In one embodiment, l=1, and the spread spectrum sequence set includes the following spread spectrum sequences: {1 1 1 1 1 1 1 1 1 1 1 1 111 1}, {1 1 1 1 0 1 1 0 0 1 0 1 0 0 0 0}, {1 0 1 1 1 0 1 1 0 0 1 0 1 0 0 0}, {1 0 0 1 1 1 0 1 1 0 0 1 0 1 0 0}, {1 0 0 0 1 1 1 0 1 1 0 0 1 0 1 0}, {1 0 0 0 0 1 1 1 0 1 1 0 0 1 0 1}, {1 1 0 0 0 0 1 1 1 0 1 1 0 0 1 0}, {1 0 1 0 0 0 0 1 1 1 0 1 1 0 0 1}, {1 1 0 1 0 0 0 0 1 1 1 0 1 1 0 0}, {1 0 1 0 1 0 0 0 0 1 1 1 0 1 1 0}, {1 0 0 1 0 1 0 0 0 0 1 1 1 0 1 1}, {1 1 0 0 1 0 1 0 0 0 0 1 1 1 0 1}, {1 1 1 0 0 1 0 1 0 0 0 0 1 1 1 0}, {1 0 1 1 0 0 1 0 1 0 0 0 0 1 1 1}, {1 1 0 1 1 0 0 1 0 1 0 0 0 0 1 1}, and {1 1 1 0 1 1 0 0 1 0 1 0 0 0 0 1}.

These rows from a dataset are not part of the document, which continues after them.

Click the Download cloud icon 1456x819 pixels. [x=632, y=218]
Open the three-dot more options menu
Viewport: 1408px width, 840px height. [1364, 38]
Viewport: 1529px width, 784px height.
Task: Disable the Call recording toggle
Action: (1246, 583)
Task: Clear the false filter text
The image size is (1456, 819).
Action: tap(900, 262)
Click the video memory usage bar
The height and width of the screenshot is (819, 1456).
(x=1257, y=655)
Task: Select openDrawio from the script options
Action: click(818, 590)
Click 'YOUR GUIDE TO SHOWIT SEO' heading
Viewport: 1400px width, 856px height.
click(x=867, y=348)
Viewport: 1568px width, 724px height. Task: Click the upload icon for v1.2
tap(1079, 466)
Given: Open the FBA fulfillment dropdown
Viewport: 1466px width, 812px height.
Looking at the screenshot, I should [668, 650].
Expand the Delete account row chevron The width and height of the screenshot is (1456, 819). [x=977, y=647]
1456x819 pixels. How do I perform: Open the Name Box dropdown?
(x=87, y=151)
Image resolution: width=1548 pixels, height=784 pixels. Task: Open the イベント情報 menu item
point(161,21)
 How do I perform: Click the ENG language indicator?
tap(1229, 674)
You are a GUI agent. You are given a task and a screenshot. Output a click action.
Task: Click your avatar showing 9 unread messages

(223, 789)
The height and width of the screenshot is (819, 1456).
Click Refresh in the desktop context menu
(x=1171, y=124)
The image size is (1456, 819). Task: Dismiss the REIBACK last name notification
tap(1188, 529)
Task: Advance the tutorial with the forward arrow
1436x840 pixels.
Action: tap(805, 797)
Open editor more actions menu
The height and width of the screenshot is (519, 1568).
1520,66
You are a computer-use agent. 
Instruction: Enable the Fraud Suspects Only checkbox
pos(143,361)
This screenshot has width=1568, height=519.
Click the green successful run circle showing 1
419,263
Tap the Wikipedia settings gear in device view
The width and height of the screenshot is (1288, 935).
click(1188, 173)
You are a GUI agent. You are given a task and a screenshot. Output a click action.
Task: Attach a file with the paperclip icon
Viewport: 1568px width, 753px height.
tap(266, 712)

In one embodiment, l=L, and the spread spectrum sequence set includes the following spread spectrum sequences: {1 1 1 1 1 1 1 1 1 1 1 1 1 1 1 1}, {0 1 1 1 0 1 1 0 0 1 0 1 0 0 0 1}, {0 0 1 1 1 0 1 1 0 0 1 0 0 1 0 0 1}, {0 0 0 1 1 1 0 1 1 0 0 1 0 1 0 1}, {0 0 0 0 1 1 1 0 1 1 0 0 1 0 1 1}, {1 0 0 0 0 1 1 1 0 1 1 0 0 1 0 1}, {0 1 0 0 0 0 1 1 1 0 1 1 0 0 1 1}, {1 0 1 0 0 0 0 1 1 1 0 1 1 0 0 1}, {0 1 0 1 0 0 0 0 1 1 1 0 1 1 0 1}, {0 0 1 0 1 0 0 0 0 1 1 1 0 1 1 1}, {1 0 0 1 0 10 0 0 0 1 1 1 0 1 1}, {1 1 0 0 1 0 1 0 0 0 0 1 1 1 0 1}, {0 1 1 1 0 0 1 0 1 0 0 0 0 1 1 1 1}, {1 0 1 1 0 0 1 0 1 0 0 0 0 1 1 1}, {1 1 0 1 1 0 0 1 0 1 0 0 0 0 1 1}, and {1 1 1 0 1 1 0 0 1 0 1 0 0 0 0 1}.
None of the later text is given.